To check for suspicious credential usage in AWS, you can query CloudTrail:
aws cloudtrail lookup-events --lookup-attributes AttributeKey=EventName,AttributeValue=GetAuthorizationToken --start-time $(date -u -d '7 days ago' +%Y-%m-%dT%H:%M:%SZ)
Validating the artifact integrity is crucial here. Beyond lockfiles, scanning for the specific payload router_init.js is a quick win for immediate triage. I recommend running this recursive search in your project root to catch any lingering instances:
find . -path "*/node_modules/*" -name "router_init.js"
If found, isolate the environment immediately. Also, enforcing ephemeral build agents ensures that even if profiling occurs, the persistence window is minimized.
Since we're dealing with an environment-aware payload, network egress blocking is just as critical as file scanning. If that router_init.js executes before you find it, it's likely beacons out.

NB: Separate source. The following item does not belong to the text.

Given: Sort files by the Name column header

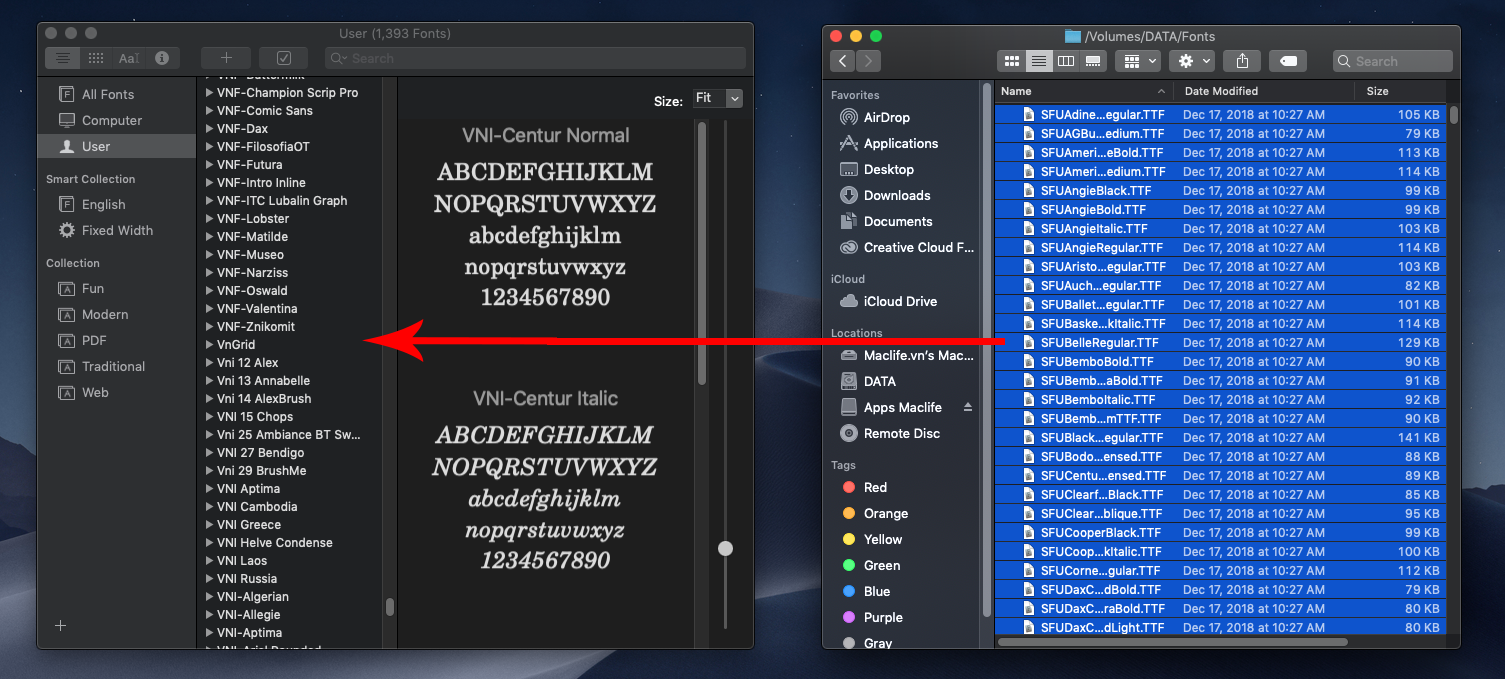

I'd suggest checking your perimeter logs for POST requests to unknown endpoints originating from build nodes. For those using EDR or just want a quick host check, this PowerShell snippet helps find recently modified JS files in node_modules:
Get-ChildItem -Path .\node_modules -Filter *.js -Recurse | Where-Object { $_.LastWriteTime -gt (Get-Date).AddDays(-1) }
It catches the "new" files that slipped in past standard dependency updates.
To complement the filesystem scan, block egress traffic at the network layer. If the worm executes, it likely phones home for profiling data or further instructions. I suggest auditing your DNS query logs for any high-entropy domain resolutions or connections to known TeamPCP infrastructure. If you are auditing Linux runners, you can check active connections for suspicious anomalies:
ss -tulwnp | grep -E 'node|npm'
Solid advice on identity rotation, Yuki. To narrow down the breach window without relying solely on AV alerts, inspect your npm logs for installation timestamps of the affected packages. This helps pinpoint exactly when the environment was compromised. You can run this to find recent installs in your environment:
grep -i "install" ~/.npm/_logs/*.log | tail -n 50
Cross-referencing these timestamps with your CI/CD run IDs provides a precise timeline for the forensic investigation and determines if tokens were exposed.